The Company financed the purchase price using $55.0 million in new subordinated debt consisting of a $30.0 million, 5-year term loan and $25.0 million of convertible notes having a 6-year maturity and a conversion price of $7.10. The Company also amended its loan agreement with Bank of America, N.A. to increase its borrowing capacity under its senior secured asset-based revolving credit facility from $65.0 million to $85.0 million.

In December 2013, the Company acquired the operating assets of On Assignment, Inc.’s Allied Healthcare Staffing division (the acquired allied staffing business or AHG) for an aggregate purchase price of $28.7 million, subject to certain post-closing adjustments. Excluded from the transaction were the accounts receivable, accounts payable and accrued compensation of the business acquired. The Company used $24.7 million in cash on hand and $4.5 million from borrowings under its senior secured asset based revolving credit facility with Bank of America, N.A. to pay the purchase price and approximately $0.5 million in transaction costs.

Both acquisitions have been accounted for in accordance with FASB ASC 805, Business Combinations, using the acquisition method. The results of the acquisitions' operations have been included in the consolidated statements of operations from their respective dates of acquisition.

§ Problem requirements
Recast the paragraph in the acquisitions text above that begins "In December 2013" as a short bulleted list that keeps its main facts.

§ Source data
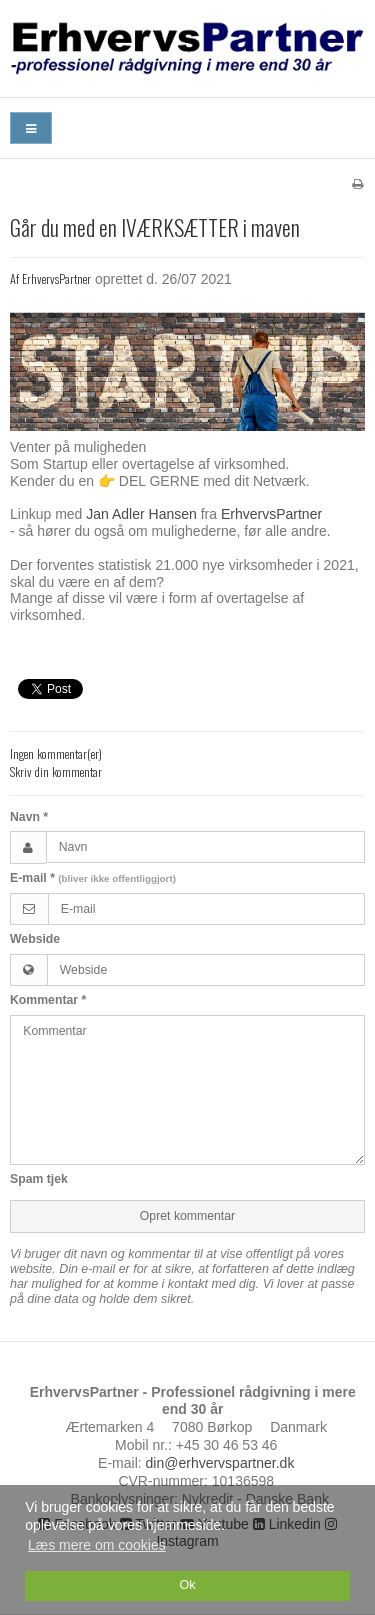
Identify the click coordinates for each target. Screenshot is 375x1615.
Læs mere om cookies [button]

§ The response
- December 2013: the Company acquired the operating assets of On Assignment, Inc.'s Allied Healthcare Staffing division (AHG).
- Aggregate purchase price: $28.7 million, subject to certain post-closing adjustments.
- Not included: the acquired business's accounts receivable, accounts payable and accrued compensation.
- Funding: $24.7 million in cash on hand plus $4.5 million borrowed under the senior secured asset-based revolving credit facility with Bank of America, N.A.
- These funds covered the purchase price and about $0.5 million in transaction costs.